10.6.12

A Year Like That

I'm told every teacher has one of those years. A year like I just finished. Its a year that makes you reconsider your profession. A group of kids whose chemistry mixes with yours in such a way you want to run screaming from the classroom and hide in the hills. Its the kind of year that makes you question yourself as an educator and wonder what exactly you could have been thinking to begin such a path in the first place. This powerful year erases all the beautiful moments of learning and laughing that came before and leaves you struggling to get out bed each morning. Yeah, it was that kind of year.

The kids in my class needed absolute structure and military type discipline- neither of which even remotely describe me or my teaching style. I'm used to handing power over to the students and helping them grow into it. I'm used to tossing out ideas and having the kids eagerly scramble to gobble them up and turn them into themes of their own design.

There wasn't much scrambling this year. It was more like being in one of those horrible tv sitcoms. (distant memories of my musical class from last year that would break into song and dance their way to the garbage can were now only a passing mirage on their way to some middle school class. Wait...I wanted to call out after them as they laughed their way past my classroom, I belong with you guys!) These kids were vicious- full of images that friends are really enemies (frienemies, they were fond of calling each other) to fight with and make up again over and over. All year long. They scratched each other, berated their teammates during softball games, stuck their middle fingers up at visiting 7 year olds during a soccer match and went through each other's desks throwing out their books and supplies.

They weren't motivated to do much more than pass notes and tell secrets about each other. This negative energy spread quickly, over powering the rest of the class. Even "good kids" who'd come in with gentle spirits were soon talking back to our classroom assistant and giggling with glee over the power they thought they held. Oh, and like any good teacher I tried all kinds of team building exercises-- from a kickboxing class to push them out of their comfort zone to writing appreciation notes to each other every morning to our final affirmation books intended to create gentler, kinder students of them all. They never arrived at running the class themselves, as fifth graders in the past had done and they never designed and presented their own community change project- we were still too busy working on personal change for that.

Professionally we in the elementary team had taken on a lot of curriculum work as well. Meetings into the night and writing...so much team writing, searching for the perfect words to describe all the learning we'd hoped to impart. It was the most satisfying part of the year, creating strong documents that would stand long after we ourselves had gone.

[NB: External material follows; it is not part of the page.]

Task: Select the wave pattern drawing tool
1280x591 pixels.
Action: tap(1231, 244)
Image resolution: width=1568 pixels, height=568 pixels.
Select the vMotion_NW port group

But it did require enormous amounts of time and energy. Back in the beginning, when we were attempting to redesign our report cards to accurately reflect what we wanted parents and future teachers to really know about our students, we'd decided to put in a few evening hours. Collectively. One of our teachers had just returned with a new baby and was feeling hesitant. I myself had just returned with 2 teenagers, new to our family. It was a huge transition. During the conversation about whether or not it was fair for all of us to try and decide unanimously about whether to stay or not, the teacher with the new baby was feeling put upon. He didn't want to be the only one to say no, and after all, he was the only one with small kids at home. (Well, there was me, but somehow I didn't count.)

Yeah. Apparently adding two new children to our family wasn't much of a thing because they were older (any parent of a teenager can tell you they're really just like toddlers in big bodies- still trying to do things they shouldn't, getting into all the things you told them not to and pushing the limits of all boundaries--only with a more complicated vocabulary than, "No." ) I spent a lot of time pondering this situation. I didn't count? Really? I am one of two single moms here on campus and have spent most of this year wondering if I hadn't taken on more than was humanely possible.

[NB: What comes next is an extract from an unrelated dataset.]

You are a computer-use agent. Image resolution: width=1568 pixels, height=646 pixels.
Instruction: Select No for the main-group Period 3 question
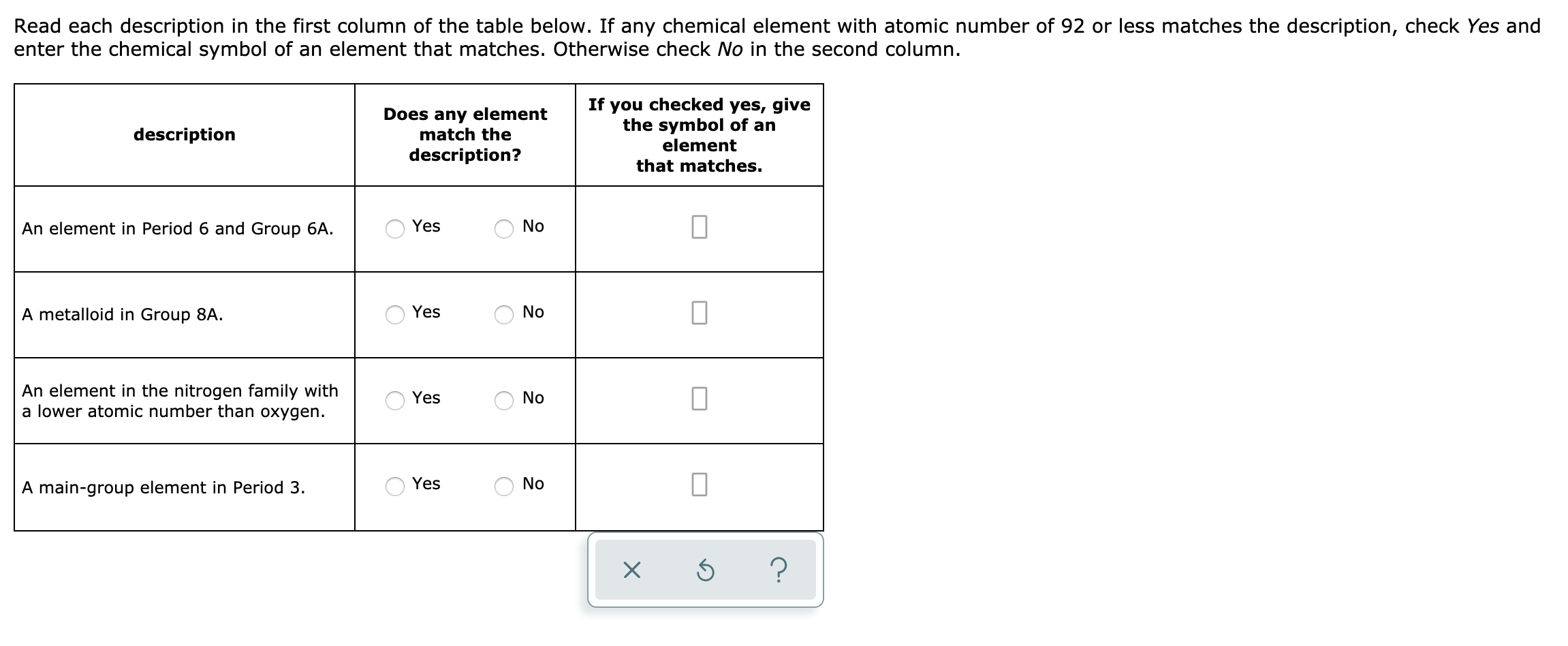tap(503, 487)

I do spend most of my time estranged from colleagues. Campus living is one of those blessing/curse arrangements and while my kids usually end up on the blessing side, more often  I hoover somewhere between. I try to think most of the reason I am not invited to events or house parties is because I have all of these kids to take care of. And I am getting better at crossing the divide between personal and professional relationships. But there is more that separates us than just family make-up. Most often, I am completely ok with that and tend to see it as my own design. Its always hard to know exactly how other people see you, but this comment really shed light on that. Somehow, the things I've taken on here just don't seem to mean as much. And that's how I am ending this year. Wondering what it all means and what exactly am I doing here?